## REQUIRED ACTION 1
Duplicate the image segmentation page in full, word for word.

## PAGE TEXT
>>>

# Image Segmentation

There are two types of image segmentation:

• semantic segmentation: assign labels to each pixel
• instance segmentation: extract the bounary/mask for each instance in the image

# Examples

• Fully Convolution Neural Network (FCN): FCN convert the fully layers in traditional network used for image classifcation, e.g., Alexnet, VGG16, to convolution layer. Thus is could generate a probability map of each pixel.
• UNet: it combines two parts: left part uses convolution and max-pooling to extract feature; right part uses upsampling and skip (input from lower layer of left part) to generate the label map.
• SegNet: similar to UNet, but it doesn’t use skip to combine the input from lower layer of left part (refered encoder network).
• Dilated Convolutions: the problem in FCN is that, using pooling and then up-sampling will cause data loss. Dilate convolution resolves this problem by adding dilate to convolution, which increases the field size while doesn’t reduce the output size as pooling dose.
• RefineNet: similar to UNet, but utilizes the ResNet as the base.
• PspNet: is applies the idea of spatial pyramid pooling to image segmentation,
• DeepLab: combines Atrous Convolution (similar to Dilated Convolutions) with PspNet.
• Mask-R-CNN: uses the idea of object detection for semantic segmentation, where the probability of each boundary box is used as a response map, where softmax is then applied to generate the mask.

<<<

## EXTRACTED MATERIAL
>>>

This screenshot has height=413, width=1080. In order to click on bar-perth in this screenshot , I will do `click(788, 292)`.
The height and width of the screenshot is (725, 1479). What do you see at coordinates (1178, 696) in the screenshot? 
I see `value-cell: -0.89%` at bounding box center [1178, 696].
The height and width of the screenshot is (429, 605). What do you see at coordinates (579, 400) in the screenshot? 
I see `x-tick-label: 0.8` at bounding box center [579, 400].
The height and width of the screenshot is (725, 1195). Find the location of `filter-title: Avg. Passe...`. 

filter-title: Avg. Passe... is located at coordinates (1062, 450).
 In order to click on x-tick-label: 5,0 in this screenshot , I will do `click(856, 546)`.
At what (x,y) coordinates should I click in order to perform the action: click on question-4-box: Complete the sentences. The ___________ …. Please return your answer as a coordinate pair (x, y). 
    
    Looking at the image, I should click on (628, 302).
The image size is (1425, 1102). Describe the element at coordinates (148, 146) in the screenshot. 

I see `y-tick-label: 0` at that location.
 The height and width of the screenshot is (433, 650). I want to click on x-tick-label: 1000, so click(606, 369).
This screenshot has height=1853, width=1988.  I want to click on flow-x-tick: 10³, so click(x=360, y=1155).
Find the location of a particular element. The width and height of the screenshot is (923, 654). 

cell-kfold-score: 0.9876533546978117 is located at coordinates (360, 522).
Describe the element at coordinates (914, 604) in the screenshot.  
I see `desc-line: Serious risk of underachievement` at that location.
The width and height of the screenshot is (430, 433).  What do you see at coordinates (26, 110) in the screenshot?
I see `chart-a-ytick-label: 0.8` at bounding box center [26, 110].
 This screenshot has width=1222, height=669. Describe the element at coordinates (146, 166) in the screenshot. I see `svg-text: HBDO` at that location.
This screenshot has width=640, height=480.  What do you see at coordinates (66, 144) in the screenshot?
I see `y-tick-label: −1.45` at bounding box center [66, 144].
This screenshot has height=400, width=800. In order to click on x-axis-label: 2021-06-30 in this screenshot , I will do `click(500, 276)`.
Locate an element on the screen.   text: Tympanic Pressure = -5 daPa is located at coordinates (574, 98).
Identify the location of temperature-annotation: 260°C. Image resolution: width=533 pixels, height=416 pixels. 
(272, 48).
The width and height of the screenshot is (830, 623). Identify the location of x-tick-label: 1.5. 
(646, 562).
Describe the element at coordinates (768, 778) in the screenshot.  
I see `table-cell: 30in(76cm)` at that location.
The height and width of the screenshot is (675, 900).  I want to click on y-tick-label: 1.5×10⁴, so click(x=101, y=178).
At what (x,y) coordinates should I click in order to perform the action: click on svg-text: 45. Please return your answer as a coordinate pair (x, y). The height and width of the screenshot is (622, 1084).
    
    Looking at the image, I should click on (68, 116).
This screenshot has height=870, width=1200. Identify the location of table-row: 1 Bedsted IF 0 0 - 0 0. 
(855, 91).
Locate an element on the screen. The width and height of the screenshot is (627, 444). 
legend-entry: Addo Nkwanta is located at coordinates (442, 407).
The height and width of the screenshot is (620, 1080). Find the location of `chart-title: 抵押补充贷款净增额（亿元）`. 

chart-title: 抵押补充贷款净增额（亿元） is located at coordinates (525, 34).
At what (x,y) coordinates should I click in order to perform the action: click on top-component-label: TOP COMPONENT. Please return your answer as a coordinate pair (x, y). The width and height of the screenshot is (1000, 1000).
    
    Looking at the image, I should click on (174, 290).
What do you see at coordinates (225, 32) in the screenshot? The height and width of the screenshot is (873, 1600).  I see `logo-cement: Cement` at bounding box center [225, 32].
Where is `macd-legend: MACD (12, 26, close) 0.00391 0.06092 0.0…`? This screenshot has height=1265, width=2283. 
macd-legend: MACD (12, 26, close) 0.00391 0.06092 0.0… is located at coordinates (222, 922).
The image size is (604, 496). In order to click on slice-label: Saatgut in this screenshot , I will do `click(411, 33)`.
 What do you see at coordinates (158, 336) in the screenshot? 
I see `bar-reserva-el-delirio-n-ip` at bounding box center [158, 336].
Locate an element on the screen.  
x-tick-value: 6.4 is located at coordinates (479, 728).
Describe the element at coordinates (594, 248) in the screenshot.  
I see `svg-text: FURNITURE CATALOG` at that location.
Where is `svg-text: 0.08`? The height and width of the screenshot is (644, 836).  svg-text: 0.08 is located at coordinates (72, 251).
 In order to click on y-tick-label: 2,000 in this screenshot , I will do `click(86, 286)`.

<<<

## REQUIRED ACTION 2
From the entries, rewrite the lines running from the one containing "Describe the element at coordinates (768, 778)" down to the one containing "The height and width of the screenshot is (675, 900).", putting "image" in place of "screenshot" and changing nothing else.

## ANSWER 1
# Image Segmentation

There are two types of image segmentation:

• semantic segmentation: assign labels to each pixel
• instance segmentation: extract the bounary/mask for each instance in the image

# Examples

• Fully Convolution Neural Network (FCN): FCN convert the fully layers in traditional network used for image classifcation, e.g., Alexnet, VGG16, to convolution layer. Thus is could generate a probability map of each pixel.
• UNet: it combines two parts: left part uses convolution and max-pooling to extract feature; right part uses upsampling and skip (input from lower layer of left part) to generate the label map.
• SegNet: similar to UNet, but it doesn’t use skip to combine the input from lower layer of left part (refered encoder network).
• Dilated Convolutions: the problem in FCN is that, using pooling and then up-sampling will cause data loss. Dilate convolution resolves this problem by adding dilate to convolution, which increases the field size while doesn’t reduce the output size as pooling dose.
• RefineNet: similar to UNet, but utilizes the ResNet as the base.
• PspNet: is applies the idea of spatial pyramid pooling to image segmentation,
• DeepLab: combines Atrous Convolution (similar to Dilated Convolutions) with PspNet.
• Mask-R-CNN: uses the idea of object detection for semantic segmentation, where the probability of each boundary box is used as a response map, where softmax is then applied to generate the mask.

## ANSWER 2
Describe the element at coordinates (768, 778) in the image.  
I see `table-cell: 30in(76cm)` at that location.
The height and width of the image is (675, 900).  I want to click on y-tick-label: 1.5×10⁴, so click(x=101, y=178).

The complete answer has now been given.